A Palestinian man uses a biometric gate as he crosses into Israel at the Qalandia crossing in Jerusalem in July. Israel's military has invested tens of millions of dollars to upgrade West Bank crossings and ease entry for Palestinian workers. But critics slam the military's use of facial recognition technology as problematic.
Sebastian Scheiner
/
AP
A Palestinian man uses a biometric gate as he crosses into Israel at the Qalandia crossing in Jerusalem in July. Israel's military has invested tens of millions of dollars to upgrade West Bank crossings and ease entry for Palestinian workers. But critics slam the military's use of facial recognition technology as problematic.

It takes a few seconds: Palestinians place electronic ID cards on a sensor, stare at the aperture of a small black camera, then walk past panels fanning open to let them through.

Israel is upgrading its West Bank checkpoints with facial recognition technology to verify Palestinians' identities as they cross into Israel. The new system, which began rolling out late last year, eases their passage with shorter wait times — but is drawing criticism about the role the controversial technology plays in Israel's military control over Palestinians.

"Israel knows all the information about you," said Palestinian university student Rina Khoury, as she walked through a checkpoint near Jerusalem this month.

Some U.S. cities have banned the use of facial recognition technology over concerns that law enforcement could track the public — and human biases that creep into the technology could lead to misidentification of suspects. But it's being adopted increasingly by police and airports in the U.S. and around the world — most notably in China, where experts say it is used to track and target its Muslim Uighur minority.

Within an estimated few months, face recognition software will be installed at all West Bank crossings serving Palestinians, Israeli defense officials told NPR. Such screening is not used at separate West Bank checkpoints that Israelis drive through.

Palestinians stand in front of a biometric gate as they enter Israel at the Qalandia crossing in Jerusalem.
Sebastian Scheiner / AP
/
AP
Palestinians stand in front of a biometric gate as they enter Israel at the Qalandia crossing in Jerusalem.
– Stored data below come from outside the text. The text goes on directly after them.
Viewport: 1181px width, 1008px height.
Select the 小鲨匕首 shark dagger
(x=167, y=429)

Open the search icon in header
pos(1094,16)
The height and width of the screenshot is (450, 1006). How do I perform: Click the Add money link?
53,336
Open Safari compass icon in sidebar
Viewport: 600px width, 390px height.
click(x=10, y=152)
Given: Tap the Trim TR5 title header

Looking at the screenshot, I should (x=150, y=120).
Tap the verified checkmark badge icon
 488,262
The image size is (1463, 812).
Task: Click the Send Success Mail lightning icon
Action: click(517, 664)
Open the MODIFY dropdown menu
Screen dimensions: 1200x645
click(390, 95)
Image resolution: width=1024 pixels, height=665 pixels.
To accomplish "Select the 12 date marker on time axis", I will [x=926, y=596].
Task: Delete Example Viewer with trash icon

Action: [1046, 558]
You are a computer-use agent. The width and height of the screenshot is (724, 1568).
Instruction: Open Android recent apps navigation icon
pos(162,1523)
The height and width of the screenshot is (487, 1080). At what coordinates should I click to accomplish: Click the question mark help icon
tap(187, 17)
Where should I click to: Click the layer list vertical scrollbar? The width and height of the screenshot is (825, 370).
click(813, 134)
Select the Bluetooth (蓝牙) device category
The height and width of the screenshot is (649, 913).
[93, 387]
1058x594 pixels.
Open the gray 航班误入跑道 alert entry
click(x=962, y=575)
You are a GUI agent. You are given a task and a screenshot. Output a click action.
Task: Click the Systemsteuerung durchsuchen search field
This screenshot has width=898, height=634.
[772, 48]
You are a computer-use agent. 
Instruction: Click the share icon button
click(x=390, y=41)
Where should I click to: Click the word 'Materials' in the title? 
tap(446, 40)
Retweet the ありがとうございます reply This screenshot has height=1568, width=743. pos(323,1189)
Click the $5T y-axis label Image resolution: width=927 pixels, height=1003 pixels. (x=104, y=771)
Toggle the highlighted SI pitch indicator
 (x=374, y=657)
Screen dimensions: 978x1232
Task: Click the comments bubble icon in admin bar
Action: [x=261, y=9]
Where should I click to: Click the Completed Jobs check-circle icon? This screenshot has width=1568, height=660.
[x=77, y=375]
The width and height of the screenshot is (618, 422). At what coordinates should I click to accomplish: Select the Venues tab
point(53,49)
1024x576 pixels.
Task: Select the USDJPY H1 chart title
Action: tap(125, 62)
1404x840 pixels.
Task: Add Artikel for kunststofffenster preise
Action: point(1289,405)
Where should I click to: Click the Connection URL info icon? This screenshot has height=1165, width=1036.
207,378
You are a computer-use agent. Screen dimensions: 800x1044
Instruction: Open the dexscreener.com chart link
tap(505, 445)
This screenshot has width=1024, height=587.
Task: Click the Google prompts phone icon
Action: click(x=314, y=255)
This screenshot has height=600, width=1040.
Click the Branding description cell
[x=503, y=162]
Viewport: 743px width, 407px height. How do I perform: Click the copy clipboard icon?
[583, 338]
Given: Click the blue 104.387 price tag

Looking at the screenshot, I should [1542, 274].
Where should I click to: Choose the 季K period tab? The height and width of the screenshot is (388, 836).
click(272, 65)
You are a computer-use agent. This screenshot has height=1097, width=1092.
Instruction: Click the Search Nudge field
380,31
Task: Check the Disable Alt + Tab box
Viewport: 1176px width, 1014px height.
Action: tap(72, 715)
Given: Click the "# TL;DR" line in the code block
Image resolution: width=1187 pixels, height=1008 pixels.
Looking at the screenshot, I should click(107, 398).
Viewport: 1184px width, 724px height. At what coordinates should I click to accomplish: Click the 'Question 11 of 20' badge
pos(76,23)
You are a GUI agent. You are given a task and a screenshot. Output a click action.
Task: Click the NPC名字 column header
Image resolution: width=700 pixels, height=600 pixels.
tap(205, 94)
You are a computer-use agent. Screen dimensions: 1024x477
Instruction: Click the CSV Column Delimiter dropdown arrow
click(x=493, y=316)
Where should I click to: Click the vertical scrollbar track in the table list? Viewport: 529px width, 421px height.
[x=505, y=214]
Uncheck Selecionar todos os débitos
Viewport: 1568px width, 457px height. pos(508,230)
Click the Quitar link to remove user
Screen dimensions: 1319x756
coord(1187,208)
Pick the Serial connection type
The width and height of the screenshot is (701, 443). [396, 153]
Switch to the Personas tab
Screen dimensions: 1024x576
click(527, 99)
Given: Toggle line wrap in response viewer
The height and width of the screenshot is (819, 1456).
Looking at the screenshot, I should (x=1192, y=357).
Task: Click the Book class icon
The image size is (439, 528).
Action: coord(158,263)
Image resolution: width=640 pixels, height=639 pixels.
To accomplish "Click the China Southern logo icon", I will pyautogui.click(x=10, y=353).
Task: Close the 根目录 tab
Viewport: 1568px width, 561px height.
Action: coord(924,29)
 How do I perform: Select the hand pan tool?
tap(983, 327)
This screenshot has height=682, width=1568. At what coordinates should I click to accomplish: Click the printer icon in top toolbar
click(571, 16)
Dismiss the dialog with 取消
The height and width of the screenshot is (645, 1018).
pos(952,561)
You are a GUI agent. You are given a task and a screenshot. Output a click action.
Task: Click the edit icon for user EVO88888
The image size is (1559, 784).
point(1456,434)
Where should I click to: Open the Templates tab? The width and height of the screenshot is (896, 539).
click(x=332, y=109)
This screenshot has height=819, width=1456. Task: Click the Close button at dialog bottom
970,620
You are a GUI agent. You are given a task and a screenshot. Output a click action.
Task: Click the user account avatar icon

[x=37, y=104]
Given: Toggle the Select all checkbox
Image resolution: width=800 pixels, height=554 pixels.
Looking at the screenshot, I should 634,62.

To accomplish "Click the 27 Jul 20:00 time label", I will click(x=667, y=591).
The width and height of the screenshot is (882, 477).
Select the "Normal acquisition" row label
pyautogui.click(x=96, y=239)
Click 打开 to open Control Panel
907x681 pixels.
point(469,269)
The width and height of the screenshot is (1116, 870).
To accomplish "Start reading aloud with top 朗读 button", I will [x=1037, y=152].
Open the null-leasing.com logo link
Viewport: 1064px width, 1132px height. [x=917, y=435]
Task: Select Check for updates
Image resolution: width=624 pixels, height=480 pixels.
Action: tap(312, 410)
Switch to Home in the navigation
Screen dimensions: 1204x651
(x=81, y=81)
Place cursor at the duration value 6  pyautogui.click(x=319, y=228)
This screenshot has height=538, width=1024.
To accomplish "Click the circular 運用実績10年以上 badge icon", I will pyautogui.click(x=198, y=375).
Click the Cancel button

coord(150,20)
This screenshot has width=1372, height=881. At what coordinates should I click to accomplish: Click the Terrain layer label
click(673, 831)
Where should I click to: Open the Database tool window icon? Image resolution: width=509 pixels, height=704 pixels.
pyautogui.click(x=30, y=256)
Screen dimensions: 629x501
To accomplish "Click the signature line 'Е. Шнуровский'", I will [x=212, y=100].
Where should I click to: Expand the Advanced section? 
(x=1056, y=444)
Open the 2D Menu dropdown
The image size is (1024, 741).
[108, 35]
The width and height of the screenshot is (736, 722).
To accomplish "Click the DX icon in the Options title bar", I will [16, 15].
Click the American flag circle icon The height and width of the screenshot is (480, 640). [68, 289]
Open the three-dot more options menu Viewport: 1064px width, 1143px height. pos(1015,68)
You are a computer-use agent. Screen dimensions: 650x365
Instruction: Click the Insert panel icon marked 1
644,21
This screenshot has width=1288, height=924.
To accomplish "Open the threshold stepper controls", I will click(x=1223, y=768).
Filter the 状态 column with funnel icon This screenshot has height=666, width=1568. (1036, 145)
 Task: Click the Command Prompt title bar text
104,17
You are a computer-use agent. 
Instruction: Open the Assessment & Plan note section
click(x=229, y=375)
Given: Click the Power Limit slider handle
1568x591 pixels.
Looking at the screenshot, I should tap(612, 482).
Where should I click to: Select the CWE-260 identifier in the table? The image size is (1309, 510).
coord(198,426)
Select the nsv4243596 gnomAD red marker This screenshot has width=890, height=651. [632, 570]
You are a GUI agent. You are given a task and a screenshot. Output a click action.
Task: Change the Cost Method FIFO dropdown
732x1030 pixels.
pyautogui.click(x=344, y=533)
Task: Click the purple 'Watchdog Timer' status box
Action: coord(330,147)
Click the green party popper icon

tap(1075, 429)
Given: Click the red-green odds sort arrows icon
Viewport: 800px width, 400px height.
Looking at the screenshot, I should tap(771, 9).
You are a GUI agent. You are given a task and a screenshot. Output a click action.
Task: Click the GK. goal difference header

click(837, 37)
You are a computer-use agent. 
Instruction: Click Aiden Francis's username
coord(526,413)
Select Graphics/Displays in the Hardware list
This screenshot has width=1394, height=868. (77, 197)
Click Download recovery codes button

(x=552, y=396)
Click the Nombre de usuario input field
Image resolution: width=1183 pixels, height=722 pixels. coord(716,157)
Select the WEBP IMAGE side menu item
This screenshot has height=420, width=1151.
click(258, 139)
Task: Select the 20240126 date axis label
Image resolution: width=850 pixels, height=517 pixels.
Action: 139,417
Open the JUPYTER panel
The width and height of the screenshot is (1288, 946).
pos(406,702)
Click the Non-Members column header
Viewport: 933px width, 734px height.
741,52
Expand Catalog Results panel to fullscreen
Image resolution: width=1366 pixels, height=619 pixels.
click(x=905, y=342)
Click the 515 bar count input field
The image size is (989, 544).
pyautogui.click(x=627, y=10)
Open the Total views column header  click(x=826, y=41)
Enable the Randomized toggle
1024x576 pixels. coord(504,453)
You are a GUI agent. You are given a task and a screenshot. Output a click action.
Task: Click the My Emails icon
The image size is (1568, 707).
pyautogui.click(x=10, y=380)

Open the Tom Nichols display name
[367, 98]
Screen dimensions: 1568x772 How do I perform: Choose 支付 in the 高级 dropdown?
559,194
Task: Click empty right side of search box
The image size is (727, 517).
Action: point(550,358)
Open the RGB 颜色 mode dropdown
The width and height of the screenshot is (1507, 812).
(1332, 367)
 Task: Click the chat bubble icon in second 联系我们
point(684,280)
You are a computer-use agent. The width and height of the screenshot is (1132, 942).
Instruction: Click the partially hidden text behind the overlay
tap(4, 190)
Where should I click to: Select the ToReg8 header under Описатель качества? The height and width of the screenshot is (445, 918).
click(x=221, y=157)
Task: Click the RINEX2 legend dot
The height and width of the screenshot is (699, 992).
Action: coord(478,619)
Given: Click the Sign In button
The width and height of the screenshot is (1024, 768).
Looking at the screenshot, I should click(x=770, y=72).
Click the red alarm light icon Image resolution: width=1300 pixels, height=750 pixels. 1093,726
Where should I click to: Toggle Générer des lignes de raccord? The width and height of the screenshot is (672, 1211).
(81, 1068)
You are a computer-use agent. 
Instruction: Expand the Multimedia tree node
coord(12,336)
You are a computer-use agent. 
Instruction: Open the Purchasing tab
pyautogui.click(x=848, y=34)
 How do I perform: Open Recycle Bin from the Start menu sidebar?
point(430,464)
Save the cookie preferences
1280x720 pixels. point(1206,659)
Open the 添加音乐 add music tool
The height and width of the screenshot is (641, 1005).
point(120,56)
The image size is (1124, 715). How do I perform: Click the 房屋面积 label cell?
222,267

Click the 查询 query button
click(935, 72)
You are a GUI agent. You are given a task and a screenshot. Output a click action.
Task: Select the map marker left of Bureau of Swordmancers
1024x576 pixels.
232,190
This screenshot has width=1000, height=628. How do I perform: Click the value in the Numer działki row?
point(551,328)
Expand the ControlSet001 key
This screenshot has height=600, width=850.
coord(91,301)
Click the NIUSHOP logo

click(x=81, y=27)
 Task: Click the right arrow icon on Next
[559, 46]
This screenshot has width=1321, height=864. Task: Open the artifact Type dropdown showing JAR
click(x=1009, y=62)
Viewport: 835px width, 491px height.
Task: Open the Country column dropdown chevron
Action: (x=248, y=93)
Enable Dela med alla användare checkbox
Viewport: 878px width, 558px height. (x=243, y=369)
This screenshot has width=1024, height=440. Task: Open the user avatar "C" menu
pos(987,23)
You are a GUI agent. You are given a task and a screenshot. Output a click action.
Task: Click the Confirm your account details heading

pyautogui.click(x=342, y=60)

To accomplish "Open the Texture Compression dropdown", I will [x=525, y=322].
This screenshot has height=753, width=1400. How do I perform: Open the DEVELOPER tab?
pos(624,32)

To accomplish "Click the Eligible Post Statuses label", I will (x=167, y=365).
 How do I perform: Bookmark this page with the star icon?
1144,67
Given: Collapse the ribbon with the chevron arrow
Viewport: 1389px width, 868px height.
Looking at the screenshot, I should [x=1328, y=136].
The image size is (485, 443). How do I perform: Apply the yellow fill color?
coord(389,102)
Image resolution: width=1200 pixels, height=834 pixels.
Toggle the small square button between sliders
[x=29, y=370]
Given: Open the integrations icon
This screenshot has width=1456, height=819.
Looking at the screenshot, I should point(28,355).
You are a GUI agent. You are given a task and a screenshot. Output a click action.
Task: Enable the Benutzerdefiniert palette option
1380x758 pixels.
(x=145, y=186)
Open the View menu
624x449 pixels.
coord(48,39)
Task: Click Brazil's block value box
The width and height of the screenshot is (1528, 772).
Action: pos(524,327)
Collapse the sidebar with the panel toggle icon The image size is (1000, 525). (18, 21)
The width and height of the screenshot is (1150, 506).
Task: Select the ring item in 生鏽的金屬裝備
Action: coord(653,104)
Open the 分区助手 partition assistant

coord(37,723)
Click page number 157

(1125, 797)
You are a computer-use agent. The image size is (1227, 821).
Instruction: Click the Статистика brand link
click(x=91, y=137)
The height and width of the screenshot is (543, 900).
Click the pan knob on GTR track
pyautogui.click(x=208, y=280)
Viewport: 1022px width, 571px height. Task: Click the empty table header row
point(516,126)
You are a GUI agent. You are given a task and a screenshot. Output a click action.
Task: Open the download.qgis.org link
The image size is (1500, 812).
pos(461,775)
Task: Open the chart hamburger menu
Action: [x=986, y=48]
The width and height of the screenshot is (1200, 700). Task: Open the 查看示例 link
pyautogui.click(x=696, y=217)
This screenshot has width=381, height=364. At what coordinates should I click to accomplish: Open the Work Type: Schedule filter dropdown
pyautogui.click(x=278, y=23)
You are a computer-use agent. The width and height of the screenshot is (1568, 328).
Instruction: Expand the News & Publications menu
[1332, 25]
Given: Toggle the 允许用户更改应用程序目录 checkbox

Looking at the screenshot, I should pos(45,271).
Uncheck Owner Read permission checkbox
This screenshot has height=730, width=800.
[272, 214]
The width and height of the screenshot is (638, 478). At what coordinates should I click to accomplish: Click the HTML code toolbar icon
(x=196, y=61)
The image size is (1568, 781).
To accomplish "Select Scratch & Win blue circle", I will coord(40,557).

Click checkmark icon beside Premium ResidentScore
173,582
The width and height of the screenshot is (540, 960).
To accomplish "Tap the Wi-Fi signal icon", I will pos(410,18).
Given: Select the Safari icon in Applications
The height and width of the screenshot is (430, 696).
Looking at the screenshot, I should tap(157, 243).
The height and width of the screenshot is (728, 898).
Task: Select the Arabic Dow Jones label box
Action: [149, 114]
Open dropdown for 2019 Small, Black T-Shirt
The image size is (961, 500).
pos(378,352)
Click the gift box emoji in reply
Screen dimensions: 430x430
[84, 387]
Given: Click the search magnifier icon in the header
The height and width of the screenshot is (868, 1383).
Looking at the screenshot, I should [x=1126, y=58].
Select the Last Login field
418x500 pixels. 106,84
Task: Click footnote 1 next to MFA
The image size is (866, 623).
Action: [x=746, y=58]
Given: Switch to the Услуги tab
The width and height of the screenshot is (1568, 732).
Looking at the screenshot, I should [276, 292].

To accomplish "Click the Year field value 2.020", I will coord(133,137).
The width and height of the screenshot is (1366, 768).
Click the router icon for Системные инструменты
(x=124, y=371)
The military checkpoints are part of a larger system regulating the entry of Palestinians into Israeli areas and even some predominantly Palestinian areas like East Jerusalem. Palestinians need special military permits to pass.

Israel says checkpoints are needed to protect Israelis from potential attackers, following a period of suicide bombings in the early 2000s, while Palestinians consider them a degrading infringement on their freedom of movement and a symbol of Israel's control over their lives.

The facial recognition software used to identify Palestinians at checkpoints was developed by the Israeli tech company AnyVision, a company spokesman confirmed to NPR. TheMarker, an Israeli business newspaper, first identified the company's involvement last month.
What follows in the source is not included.